He was later on the staff of Panorama, the arts and entertainment section of the Chicago Daily News. When that paper ceased publication in 1978, Kogan joined the Sun-Times, where he worked the night shift covering crime, and was entertainment editor, investigative reporter, feature writer, and critic. His weekly columns on the city's nightclub scene were collected in the book Dr. Night Life's Chicago.
By the mid-1980s, he was on the staff of the Chicago Tribune, where he was TV critic for five years and later the editor of Tempo, the paper's daily feature section. For five years he was the personal editor of the syndicated Ann Landers column. A frequent guest on national radio and television shows, he has been an on-air critic for WBBM radio and WBBM-TV; was creator/host of The Sunday Papers on WLUP-FM radio; co-host of the daily Media Creatures program on AM1000 radio; and a featured, Emmy award-winning, weekly commentator on the television program Fox Thing in the Morning.

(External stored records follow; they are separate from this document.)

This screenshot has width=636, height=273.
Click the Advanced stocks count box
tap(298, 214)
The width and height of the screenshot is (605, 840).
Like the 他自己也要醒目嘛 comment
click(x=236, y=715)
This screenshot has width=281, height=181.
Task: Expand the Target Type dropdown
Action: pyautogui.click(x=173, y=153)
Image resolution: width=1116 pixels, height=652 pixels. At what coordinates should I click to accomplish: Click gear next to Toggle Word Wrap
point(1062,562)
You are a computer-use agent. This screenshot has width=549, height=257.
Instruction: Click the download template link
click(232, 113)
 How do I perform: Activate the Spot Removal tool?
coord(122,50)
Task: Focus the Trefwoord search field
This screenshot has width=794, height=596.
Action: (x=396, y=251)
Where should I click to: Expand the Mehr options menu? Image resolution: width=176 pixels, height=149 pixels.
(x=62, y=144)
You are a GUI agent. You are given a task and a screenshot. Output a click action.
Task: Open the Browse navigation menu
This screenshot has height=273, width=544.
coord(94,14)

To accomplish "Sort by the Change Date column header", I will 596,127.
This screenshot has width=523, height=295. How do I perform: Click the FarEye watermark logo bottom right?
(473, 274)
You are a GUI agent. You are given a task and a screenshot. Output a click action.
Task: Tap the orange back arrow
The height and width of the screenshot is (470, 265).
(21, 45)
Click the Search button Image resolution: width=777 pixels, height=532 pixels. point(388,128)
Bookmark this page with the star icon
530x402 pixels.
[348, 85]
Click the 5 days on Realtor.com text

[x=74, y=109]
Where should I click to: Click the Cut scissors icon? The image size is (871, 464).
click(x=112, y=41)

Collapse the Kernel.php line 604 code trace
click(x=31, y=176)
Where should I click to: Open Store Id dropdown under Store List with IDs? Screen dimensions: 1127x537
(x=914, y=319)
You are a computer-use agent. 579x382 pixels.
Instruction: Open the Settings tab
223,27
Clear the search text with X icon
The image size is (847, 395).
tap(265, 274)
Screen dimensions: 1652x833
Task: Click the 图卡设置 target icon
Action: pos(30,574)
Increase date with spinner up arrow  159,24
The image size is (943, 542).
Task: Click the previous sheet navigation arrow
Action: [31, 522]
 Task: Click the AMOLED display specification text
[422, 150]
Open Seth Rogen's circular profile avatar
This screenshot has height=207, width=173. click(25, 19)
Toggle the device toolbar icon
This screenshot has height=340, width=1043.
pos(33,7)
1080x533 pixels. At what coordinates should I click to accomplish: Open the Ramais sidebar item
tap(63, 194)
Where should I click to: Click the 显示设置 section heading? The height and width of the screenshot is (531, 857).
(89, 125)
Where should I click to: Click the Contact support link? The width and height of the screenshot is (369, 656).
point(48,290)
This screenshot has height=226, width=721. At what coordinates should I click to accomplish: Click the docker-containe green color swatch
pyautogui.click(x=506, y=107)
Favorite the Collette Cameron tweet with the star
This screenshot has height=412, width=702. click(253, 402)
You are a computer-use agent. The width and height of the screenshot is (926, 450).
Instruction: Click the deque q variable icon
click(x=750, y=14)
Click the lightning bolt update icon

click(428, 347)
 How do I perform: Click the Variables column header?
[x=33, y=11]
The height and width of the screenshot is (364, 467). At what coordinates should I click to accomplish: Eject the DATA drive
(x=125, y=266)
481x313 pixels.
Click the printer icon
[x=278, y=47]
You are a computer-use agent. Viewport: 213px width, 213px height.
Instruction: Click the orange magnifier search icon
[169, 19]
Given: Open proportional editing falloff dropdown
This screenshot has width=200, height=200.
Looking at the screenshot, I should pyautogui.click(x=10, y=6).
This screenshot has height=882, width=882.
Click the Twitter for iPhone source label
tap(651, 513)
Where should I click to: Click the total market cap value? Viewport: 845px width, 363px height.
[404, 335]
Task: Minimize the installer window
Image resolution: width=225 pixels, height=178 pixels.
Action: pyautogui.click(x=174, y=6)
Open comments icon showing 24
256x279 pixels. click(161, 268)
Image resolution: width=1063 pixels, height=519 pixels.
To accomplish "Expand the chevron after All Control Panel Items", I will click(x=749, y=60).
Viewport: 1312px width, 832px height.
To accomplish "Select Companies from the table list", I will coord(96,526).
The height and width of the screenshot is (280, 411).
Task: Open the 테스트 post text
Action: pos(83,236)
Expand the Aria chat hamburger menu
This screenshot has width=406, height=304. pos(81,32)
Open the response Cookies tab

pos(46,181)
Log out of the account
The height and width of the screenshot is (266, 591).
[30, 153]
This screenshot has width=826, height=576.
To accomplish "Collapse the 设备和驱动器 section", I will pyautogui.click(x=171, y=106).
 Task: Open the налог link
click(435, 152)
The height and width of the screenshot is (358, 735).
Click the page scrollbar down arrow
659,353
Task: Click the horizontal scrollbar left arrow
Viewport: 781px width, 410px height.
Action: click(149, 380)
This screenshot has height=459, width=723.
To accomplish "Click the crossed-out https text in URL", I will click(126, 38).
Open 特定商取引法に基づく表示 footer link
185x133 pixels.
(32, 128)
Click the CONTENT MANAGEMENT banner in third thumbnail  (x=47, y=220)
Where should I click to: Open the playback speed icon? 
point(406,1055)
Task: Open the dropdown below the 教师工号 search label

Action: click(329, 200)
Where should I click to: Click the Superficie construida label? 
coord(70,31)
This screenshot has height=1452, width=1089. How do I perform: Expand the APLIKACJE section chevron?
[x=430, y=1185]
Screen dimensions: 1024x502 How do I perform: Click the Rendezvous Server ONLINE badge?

He has written 12 books, including, in collaboration with his father, Yesterday's Chicago, and in collaboration with Tribune colleague Maurice Possley Everybody Pays: Two Men, One Murder and the Price of Truth; as well as America’s Mom: The Life, Lessons and Legacy of Ann Landers; A Chicago Tavern, the history of the Billy Goat; and Sidewalks and Sidewalks II, collections of columns he has written for the Chicago Tribune, embellished by the work of photographer Charles Osgood.
See more in Wikipedia.
About Charles Osgood
Charles Osgood was born in Milwaukee and raised in Wauwatosa, Wisconsin. He graduated from Ripon College and later studied at the School of the Art Institute of Chicago, receiving a master of fine arts degree in photography. He began his journalism career as a reporter for City News Bureau, the legendary Chicago training ground for journalists, before going to the Chicago Tribune as a reporter in 1969. After covering town meetings and features in the south suburbs, and taking photographs to run with those stories, he transferred to the photo department, where he remained for nearly 39 years.
His assignments ranged from covering South Side murders on the midnight shift, to food and fashion in the color studio, working full-time on the Sunday Magazine, taking photographs for the Tribune Company annual report, covering “The Troubles” in Northern Ireland and the aftermath of the war in Bosnia, the economic turmoil in the Soviet Union, and Illinois Gov. Jim Thompson’s trip to China. He had his own column, Chicago Arts, consisting of a photo and caption, in the early 1990s.
In 1987, he was assigned to do photos for a story on the Queen of the Blues, Koko Taylor, with Rick Kogan reporting. It was the beginning of a collaboration and friendship that has lasted decades. In 1998, when Kogan asked him if he wanted to partner in a column for which they went out and found their own stories, he couldn’t have been more delighted. He has found it fulfilling on many levels and is inspired by the hunt for stories of fascinating people and places in all corners of the city and the greater Chicago area.
Osgood left the Tribune in 2008 and continues to pursue his lifelong passion for collecting fleeting moments. He has two adult children, Via in L.A. and Zac in Chicago. He has been an adjunct professor of photojournalism at Columbia College since 1991.